I did see a bit of the coverage today, and found that I still feel the sorrow and sense of helplessness I felt a year ago, with the same intensity. I had no intention of watching any of it at all and the bit I did see made me ache so I only subjected myself to a tiny bit of it.
I think it's important that I say that I'm terribly sorry that I didn't vote for Bush. I voted for his dad and was very happy to do so because I thought that he was a good man and a good president. My decision to vote independent in the last election was motivated by two things:
1) Ralph Nader has proven beyond a doubt that he cares about people and this country. His record and his values speak for themselves and for him I changed my affiliations from Republican to Independent and cast my vote, sensing with every last ounce of my "womanly intuition" that he would never get the five percent of the vote needed to get funding for the next election. Those of us who backed him knew he'd never win.
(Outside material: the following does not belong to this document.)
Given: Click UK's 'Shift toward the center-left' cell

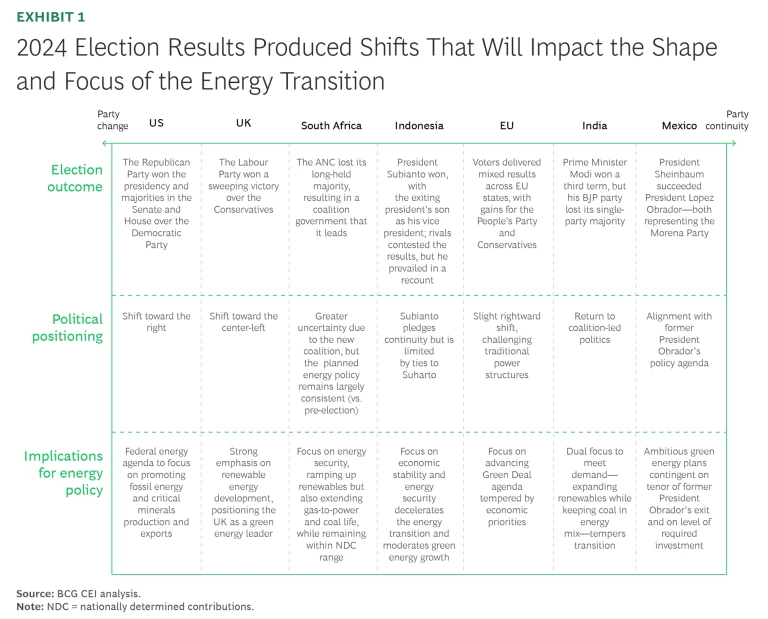Looking at the screenshot, I should pos(243,322).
We were just trying to be sure he had a fighting chance next time. We failed.
2) George Bush said both in public and on his website that he didn't consider wicca and other forms of paganism to be religions. Unfortunately, I no longer have the exact quote. It was enough to make me very concerned for the rights of non-christians in this country. I'm very relieved to say that he has thus far (nor has he shown any intent to), do anything to affect the religious rights and freedoms of non-christians. What he has done, however, is go after the people who have attacked and threatened to attack us again with a vengeance. He motivated us to pick ourselves up and help others even though we were suffering ourselves and he showed us all how much he cares for us. He is very much a loving father figure, as corny as that sounds. The next time around he has my vote and my support. I feel that he has proven himself. People don't like the war (I don't either), and no one likes that there has been further loss of life, but if not for the fact that our president was willing to go to war and make the effort to see that those responsible for the horrors that were inflicted upon us a year ago are found and brought to justice there would have been more attacks to follow. I really believe that people who think it would have stopped with the 9/11 attacks are fooling themselves.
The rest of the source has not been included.